__TASK GOAL__: Compute how many lines in the listing below hold the string "Pijat", then state only the result.

__DATA EXCERPTS__:
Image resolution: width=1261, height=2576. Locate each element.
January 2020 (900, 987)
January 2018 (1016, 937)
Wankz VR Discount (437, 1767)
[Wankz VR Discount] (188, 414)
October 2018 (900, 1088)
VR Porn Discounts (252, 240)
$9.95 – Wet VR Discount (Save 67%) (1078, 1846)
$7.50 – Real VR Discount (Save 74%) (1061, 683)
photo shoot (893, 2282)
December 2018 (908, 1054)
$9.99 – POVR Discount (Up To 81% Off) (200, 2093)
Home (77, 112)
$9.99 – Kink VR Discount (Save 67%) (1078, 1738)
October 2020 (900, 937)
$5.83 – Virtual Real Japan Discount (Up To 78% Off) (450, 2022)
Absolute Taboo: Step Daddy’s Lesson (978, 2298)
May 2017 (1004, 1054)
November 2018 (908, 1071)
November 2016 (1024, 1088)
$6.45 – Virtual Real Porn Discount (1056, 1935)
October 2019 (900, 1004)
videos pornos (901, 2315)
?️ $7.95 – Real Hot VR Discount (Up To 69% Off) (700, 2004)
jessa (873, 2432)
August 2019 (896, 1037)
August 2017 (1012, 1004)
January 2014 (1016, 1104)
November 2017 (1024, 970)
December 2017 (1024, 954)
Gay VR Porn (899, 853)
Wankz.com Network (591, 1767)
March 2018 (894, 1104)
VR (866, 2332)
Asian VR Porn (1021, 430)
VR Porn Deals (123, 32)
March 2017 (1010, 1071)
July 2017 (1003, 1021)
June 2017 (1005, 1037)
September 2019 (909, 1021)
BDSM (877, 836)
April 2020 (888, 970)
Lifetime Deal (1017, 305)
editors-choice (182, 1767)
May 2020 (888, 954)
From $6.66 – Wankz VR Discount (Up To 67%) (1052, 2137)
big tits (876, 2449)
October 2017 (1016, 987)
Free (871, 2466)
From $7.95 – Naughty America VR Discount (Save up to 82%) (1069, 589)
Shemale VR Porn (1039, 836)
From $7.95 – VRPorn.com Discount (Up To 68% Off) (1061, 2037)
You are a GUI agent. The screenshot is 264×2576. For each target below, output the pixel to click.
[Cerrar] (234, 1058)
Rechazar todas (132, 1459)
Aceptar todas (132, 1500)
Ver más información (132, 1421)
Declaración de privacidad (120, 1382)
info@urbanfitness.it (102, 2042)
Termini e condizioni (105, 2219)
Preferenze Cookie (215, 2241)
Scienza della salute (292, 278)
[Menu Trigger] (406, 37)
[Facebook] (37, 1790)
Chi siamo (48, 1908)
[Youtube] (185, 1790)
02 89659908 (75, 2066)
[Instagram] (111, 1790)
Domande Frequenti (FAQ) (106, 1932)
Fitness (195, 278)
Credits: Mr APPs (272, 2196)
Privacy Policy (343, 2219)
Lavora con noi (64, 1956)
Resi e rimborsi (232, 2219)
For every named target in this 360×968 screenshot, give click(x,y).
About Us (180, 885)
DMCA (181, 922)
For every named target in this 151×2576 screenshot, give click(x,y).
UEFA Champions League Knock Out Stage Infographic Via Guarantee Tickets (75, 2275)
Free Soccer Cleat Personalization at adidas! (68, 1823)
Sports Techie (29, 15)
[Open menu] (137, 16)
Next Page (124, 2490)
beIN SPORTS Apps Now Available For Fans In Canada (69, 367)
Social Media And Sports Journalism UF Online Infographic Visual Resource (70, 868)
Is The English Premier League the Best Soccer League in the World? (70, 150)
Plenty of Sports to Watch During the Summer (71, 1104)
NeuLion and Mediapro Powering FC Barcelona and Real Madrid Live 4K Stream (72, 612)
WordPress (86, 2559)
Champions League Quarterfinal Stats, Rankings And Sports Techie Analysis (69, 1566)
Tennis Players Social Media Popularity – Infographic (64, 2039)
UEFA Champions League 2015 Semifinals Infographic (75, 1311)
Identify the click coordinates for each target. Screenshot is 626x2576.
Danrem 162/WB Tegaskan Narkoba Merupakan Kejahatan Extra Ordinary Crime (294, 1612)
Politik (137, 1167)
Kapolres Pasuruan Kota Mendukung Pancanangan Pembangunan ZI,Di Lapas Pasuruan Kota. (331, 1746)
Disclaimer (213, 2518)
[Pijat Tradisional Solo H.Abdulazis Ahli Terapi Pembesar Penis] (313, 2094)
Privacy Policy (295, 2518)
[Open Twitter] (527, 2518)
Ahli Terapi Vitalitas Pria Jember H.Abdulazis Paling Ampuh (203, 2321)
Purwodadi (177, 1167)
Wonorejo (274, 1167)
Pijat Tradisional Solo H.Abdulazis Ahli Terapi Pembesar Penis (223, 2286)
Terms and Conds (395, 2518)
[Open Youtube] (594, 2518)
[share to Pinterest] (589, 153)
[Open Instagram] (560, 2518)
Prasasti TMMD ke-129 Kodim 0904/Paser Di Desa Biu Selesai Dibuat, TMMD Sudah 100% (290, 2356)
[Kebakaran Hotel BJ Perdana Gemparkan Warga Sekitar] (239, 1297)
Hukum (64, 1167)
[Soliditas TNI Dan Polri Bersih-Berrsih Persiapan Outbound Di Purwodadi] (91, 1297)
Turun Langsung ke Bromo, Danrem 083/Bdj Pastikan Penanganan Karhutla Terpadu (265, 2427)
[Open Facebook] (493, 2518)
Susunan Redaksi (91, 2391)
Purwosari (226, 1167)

__ANSWER FOR THE TASK__: 2